== Work to be completed ==
Reproduce the data verbatim, from its first line through the line containing "click(14, 84)", and leave out the pictures.

+++ Source material +++

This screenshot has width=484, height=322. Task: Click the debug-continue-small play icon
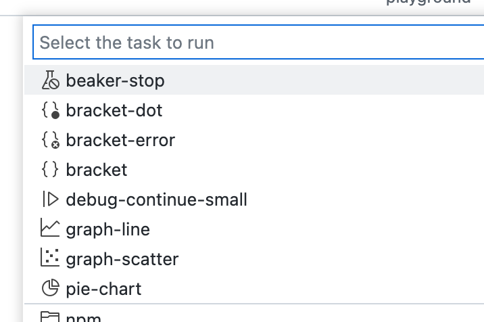50,200
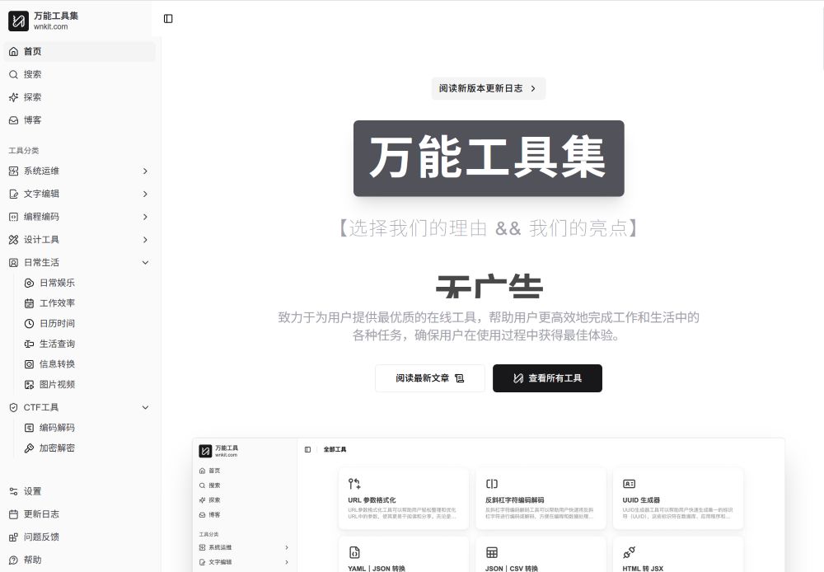The width and height of the screenshot is (824, 572).
Task: Open the 搜索 search icon in the sidebar
Action: 14,74
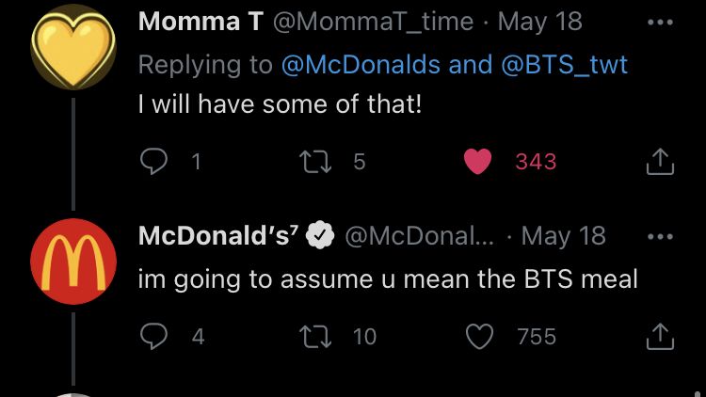Retweet McDonald's BTS meal tweet
This screenshot has width=706, height=397.
tap(315, 337)
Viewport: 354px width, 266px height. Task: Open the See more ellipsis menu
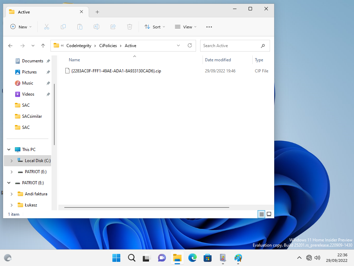209,27
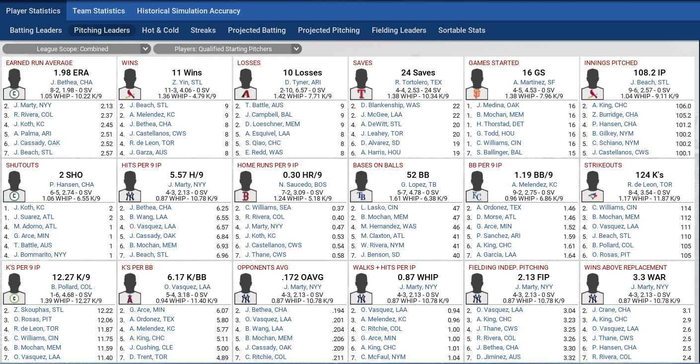Click J. Bethea's player photo in Earned Run Average
Viewport: 700px width, 364px height.
click(14, 84)
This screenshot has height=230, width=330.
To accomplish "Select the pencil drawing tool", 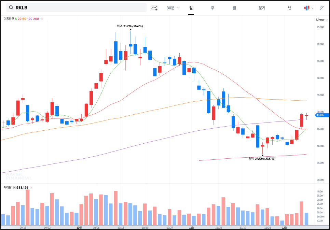I will tap(321, 8).
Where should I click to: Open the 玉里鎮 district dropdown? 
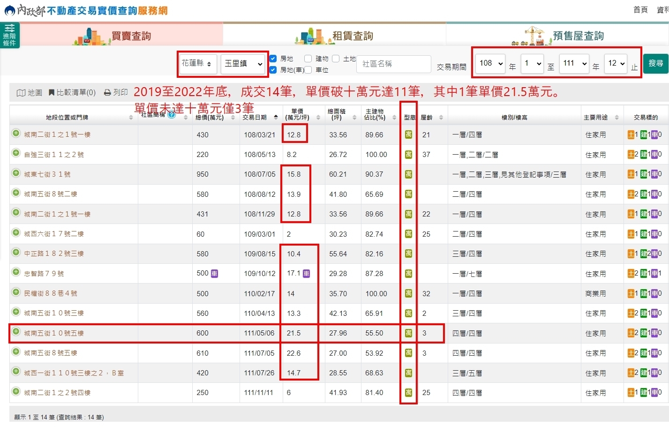pyautogui.click(x=243, y=64)
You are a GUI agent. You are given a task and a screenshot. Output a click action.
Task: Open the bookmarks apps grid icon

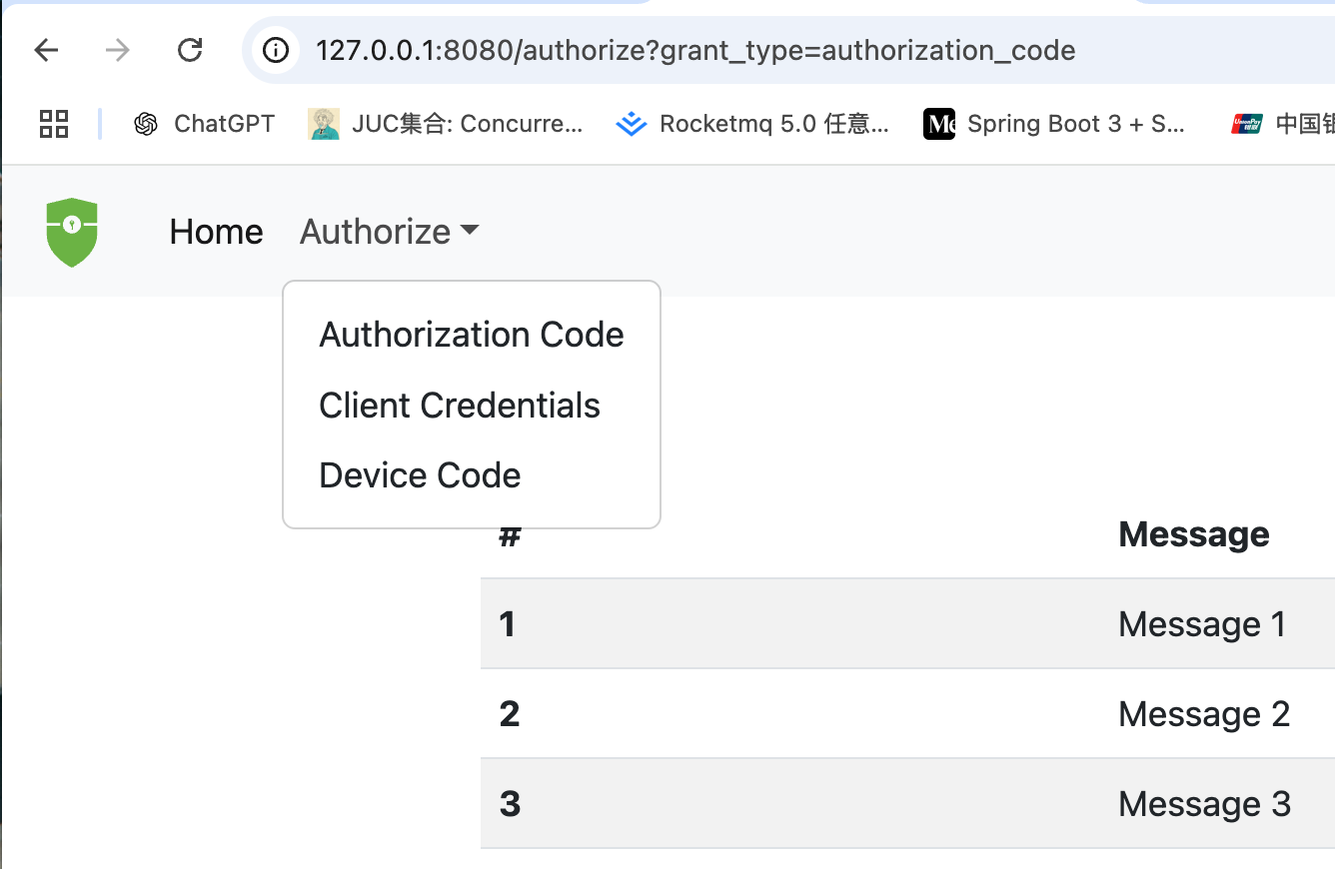pos(53,123)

+++

== Worked answer ==
This screenshot has width=484, height=322. Task: Click the debug-continue-small play icon
50,200
The width and height of the screenshot is (824, 572).
Task: Open the 搜索 search icon in the sidebar
Action: 14,74
Retweet McDonald's BTS meal tweet
This screenshot has width=706, height=397.
tap(315, 337)
Viewport: 354px width, 266px height. Task: Open the See more ellipsis menu
209,27
Click J. Bethea's player photo in Earned Run Average
Viewport: 700px width, 364px height.
click(14, 84)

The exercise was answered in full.